Il comune di Corridonia ha voluto ricordare con una mostra unica nel suo genere, inizialmente programmata nel 2020 poi slittata causa Covid, i cento anni dalla nascita di Marino Mercuri, nato a Pausula (oggi Corridonia) nel 1920 e deceduto ad Ancona nel 1978. Merino Mercuri, giornalista pubblicista, è stato per circa venti anni critico d’arte ed è stato figura di riferimento non solo per quasi tutti gli artisti maceratesi ma anche marchigiani ed oltre, con i quali ha sempre avuto un rapporto basato solo sulla passione per l’arte, mai per l’aspetto economico. Gli artisti, per “sdebitarsi”, negli anni hanno donato opere a lui dedicate, inviando biglietti augurali e non solo con disegni o schizzi che sono loro stessi opere d’arte. L’inaugurazione prevista per sabato 18 dicembre a partire dalle 16 nella sala consiliare del palazzo municipale, a Corridonia. Notevole è il numero di ritratti, caricature e ricordi presenti: oltre cento opere. In catalogo un ricordo personale di Giancarlo Liuti del 1985, una valutazione del critico d’arte Lucio Del Gobbo, ed uno stralcio di Armando Ginesi, sempre del 1985, sull’eredità culturale lasciata da Marino Mercuri, oltre al personale ricordo dei figli Antonio e Tiziana.

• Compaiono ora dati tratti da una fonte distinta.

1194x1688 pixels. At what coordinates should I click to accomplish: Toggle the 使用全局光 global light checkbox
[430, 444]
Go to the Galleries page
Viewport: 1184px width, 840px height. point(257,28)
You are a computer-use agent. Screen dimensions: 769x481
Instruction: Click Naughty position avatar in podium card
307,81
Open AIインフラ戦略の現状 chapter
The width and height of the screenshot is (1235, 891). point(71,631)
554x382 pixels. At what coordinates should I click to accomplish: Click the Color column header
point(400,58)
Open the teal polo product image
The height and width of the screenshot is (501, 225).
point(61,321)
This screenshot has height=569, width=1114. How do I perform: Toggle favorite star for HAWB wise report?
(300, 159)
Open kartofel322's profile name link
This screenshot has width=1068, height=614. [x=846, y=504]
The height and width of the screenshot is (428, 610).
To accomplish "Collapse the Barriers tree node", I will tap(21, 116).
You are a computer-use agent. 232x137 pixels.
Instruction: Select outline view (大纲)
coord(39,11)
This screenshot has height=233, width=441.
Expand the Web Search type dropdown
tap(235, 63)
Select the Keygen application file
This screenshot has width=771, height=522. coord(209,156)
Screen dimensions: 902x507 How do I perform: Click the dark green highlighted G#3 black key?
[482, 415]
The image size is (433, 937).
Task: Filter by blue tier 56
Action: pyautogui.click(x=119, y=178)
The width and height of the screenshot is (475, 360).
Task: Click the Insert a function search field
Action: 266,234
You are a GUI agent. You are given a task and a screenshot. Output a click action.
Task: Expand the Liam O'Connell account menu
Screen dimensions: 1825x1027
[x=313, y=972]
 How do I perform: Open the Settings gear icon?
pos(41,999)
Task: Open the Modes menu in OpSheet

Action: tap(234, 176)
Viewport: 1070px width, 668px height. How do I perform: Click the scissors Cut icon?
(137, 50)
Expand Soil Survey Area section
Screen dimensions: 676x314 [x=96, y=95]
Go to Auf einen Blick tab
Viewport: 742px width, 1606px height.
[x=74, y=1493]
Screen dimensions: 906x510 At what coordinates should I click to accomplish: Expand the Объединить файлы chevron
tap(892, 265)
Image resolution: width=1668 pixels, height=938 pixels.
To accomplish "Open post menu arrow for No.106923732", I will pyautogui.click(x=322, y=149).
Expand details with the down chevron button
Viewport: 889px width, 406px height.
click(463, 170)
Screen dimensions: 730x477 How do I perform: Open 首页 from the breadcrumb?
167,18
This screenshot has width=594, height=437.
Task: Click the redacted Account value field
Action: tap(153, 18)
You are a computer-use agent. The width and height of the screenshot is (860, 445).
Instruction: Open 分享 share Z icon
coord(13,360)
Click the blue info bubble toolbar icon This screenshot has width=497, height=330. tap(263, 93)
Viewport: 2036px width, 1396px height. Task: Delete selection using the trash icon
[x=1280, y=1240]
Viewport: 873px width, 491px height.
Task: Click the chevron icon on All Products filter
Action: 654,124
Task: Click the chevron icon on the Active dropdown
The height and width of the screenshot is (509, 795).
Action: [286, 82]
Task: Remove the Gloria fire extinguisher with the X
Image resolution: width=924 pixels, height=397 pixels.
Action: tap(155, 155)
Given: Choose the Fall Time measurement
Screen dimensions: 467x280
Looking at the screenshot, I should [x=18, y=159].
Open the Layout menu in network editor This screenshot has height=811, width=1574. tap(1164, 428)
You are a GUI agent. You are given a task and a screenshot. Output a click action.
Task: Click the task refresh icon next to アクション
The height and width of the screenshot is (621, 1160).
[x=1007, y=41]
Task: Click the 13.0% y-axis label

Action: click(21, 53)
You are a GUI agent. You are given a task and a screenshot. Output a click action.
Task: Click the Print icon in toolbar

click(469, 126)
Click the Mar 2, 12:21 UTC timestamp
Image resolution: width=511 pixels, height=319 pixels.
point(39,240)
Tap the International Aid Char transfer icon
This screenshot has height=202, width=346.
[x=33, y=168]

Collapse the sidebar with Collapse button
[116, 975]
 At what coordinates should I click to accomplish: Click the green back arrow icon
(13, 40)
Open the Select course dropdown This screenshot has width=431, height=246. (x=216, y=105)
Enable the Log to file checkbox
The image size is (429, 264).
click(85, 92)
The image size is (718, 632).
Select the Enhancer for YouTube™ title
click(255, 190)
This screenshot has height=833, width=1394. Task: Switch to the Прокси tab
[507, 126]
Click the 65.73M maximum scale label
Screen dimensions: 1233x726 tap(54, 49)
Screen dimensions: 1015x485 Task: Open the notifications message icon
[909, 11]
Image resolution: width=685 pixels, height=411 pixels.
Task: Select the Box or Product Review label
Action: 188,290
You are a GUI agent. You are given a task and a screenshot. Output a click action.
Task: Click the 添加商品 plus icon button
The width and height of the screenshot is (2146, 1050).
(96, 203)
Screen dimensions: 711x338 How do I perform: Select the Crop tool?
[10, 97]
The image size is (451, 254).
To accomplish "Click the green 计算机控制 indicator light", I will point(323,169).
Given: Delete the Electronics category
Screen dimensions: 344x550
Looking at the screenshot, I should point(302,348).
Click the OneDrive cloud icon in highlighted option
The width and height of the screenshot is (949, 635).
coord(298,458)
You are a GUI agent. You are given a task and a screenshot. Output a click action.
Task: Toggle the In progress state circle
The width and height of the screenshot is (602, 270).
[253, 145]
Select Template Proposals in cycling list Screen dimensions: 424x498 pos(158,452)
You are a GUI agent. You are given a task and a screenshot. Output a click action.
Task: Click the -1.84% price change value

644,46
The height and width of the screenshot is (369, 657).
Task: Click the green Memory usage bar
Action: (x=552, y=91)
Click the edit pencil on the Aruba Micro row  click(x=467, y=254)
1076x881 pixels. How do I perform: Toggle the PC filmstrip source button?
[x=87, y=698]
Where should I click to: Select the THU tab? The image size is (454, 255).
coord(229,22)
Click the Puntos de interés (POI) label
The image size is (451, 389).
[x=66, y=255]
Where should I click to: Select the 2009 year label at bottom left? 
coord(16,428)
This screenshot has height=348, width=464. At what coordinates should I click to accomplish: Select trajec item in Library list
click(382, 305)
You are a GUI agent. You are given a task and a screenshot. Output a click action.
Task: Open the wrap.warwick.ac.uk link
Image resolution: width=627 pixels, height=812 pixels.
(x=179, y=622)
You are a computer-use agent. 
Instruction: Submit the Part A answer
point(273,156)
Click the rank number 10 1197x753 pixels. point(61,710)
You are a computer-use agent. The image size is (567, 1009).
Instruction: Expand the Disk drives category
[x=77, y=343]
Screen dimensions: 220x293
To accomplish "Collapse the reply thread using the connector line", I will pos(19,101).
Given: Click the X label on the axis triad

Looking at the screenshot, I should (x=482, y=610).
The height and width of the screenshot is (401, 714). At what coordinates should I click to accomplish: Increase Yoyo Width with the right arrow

Ricordo con nostalgia il carissimo Marino Mercuri, sia come critico d’arte che scriveva sul Resto del Carlino, sia come persona disponibile sempre per le cose cittadine. Forse non tutti sanno che fu un giovane partigiano, figlio di un Compagno della Resistenza, barbaramente ucciso dai Tedeschi. Marino mi raccontava quando andò alla ricerca del corpo del Padre e come riuscì a ritrovare il luogo dove era stato frettolosamente sepolto dai Tedeschi.
Quindi, questo doveroso riconoscimento di Marino Mercuri come cittadino amante dell’Arte, si salda nel mio ricordo pure come un uomo amante della Democrazia Costituzionale, per la quale si era battuto insieme a suo Padre e a tanti altri dimenticati combattenti, in questa epoca dove tutto rischia di sfaldarsi.